Podczas studiów doktoranckich na wydziale elektrotechniki na Uniwersytecie Columbia sześć czy siedem lat temu Marshall Cox regulował zimą temperaturę w swoim pokoju, tak jak robi to większość nowojorczyków z grzejnikami parowymi. Otworzył okno.
Ale potem jego brat bliźniak, Jeremy, przeprowadził się do Nowego Jorku, by tańczyć w „Come Fly Away” na Broadwayu. Jego brat narzekał „bezustannie”, powiedział pan Cox, że „wrzało lub zamarzało wiele razy w ciągu nocy”. To skłoniło Marshalla Coxa do wynalezienia Cosy, osłony grzejnika, która może zatrzymać ciepło w przegrzanym pomieszczeniu i przenieść je do nieogrzewanego pomieszczenia. Cosy, którą pan Cox opisał jako „uwielbioną rękawicę kuchenną” i która jest sprzedawana w ograniczonym zakresie, wygrała nagrodę MIT Clean Energy w wysokości 220 000 $ w 2012 roku.

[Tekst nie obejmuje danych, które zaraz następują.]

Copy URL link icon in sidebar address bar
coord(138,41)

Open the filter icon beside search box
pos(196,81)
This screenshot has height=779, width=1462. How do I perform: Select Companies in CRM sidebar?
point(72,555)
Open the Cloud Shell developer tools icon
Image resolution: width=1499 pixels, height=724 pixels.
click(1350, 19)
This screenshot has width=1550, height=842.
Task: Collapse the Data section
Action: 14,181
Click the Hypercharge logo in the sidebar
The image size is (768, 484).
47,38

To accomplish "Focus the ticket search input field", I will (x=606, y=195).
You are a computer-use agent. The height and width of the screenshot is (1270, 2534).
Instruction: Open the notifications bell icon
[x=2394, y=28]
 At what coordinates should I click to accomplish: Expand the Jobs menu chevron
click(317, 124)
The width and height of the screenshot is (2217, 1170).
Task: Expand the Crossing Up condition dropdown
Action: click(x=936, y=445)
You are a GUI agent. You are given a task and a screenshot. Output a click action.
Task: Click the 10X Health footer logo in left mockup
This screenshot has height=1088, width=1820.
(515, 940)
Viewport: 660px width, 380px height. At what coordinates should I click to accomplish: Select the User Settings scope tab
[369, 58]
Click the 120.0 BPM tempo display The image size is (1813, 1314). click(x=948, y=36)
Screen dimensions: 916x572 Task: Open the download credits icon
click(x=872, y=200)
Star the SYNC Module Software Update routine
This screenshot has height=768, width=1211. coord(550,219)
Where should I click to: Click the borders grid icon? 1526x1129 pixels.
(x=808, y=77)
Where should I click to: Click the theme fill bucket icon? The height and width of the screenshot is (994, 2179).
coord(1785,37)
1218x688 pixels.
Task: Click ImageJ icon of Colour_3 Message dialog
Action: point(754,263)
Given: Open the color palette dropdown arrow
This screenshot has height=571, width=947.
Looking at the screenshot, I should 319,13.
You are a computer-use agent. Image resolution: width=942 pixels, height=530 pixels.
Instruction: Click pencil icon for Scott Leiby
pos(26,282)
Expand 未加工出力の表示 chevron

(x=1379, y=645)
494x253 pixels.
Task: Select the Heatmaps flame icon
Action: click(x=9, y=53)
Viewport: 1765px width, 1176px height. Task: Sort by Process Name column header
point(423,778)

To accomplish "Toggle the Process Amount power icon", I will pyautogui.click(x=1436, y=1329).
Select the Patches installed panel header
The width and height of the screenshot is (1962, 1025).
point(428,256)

Zwycięstwo Cozy'ego jest zrozumiałe. Rozwiązuje problem, który trapił nowojorczyków od początku XX wieku, kiedy dyrektywa Rady Zdrowia wymagała otwierania okien nawet w najbardziej mroźne zimowe dni. Było to w czasach, gdy „świeże powietrze” uważano za uniwersalne lekarstwo na wszystko.
Dzisiejsi mieszkańcy mieszkań i kondominium nie muszą jednak cierpieć. Dzięki nowoczesnej technologii, programom oszczędzania energii i garstce rzemieślników znających się na stuletnich technikach hydraulicznych istnieje wiele sposobów na okiełznanie uciekających grzejników.